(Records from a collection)
※

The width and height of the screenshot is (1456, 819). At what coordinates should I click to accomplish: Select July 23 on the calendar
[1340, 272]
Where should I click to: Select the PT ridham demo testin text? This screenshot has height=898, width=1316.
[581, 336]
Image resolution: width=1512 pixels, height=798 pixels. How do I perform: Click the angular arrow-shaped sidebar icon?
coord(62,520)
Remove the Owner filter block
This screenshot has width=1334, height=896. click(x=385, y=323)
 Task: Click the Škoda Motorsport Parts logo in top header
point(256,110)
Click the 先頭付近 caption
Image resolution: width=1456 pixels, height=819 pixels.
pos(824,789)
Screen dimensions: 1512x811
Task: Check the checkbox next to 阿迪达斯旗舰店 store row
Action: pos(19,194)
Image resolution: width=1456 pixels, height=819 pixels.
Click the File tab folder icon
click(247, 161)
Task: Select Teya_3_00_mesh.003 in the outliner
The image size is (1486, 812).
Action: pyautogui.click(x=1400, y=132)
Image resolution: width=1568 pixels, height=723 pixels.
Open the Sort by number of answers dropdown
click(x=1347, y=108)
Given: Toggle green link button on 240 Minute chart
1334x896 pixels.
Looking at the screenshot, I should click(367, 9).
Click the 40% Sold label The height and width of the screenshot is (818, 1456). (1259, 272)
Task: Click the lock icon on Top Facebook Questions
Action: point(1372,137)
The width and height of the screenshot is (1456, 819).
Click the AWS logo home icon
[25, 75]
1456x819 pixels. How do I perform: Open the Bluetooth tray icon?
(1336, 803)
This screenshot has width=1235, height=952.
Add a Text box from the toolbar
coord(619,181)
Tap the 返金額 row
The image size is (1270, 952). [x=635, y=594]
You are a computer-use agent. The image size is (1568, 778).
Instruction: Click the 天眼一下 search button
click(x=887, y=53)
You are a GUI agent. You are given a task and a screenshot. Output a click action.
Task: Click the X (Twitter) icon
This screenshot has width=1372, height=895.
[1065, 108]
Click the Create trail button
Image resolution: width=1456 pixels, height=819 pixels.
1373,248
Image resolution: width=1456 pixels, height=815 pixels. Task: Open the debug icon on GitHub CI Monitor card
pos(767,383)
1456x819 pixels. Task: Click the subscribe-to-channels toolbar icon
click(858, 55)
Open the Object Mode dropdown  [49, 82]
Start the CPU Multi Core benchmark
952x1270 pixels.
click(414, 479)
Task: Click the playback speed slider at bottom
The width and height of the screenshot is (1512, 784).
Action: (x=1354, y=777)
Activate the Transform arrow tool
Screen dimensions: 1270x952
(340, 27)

※

◆ Exercise requirements
In the records above, how many lines contain the word "agent"? Give the number alone.

◆ Result for this exercise
2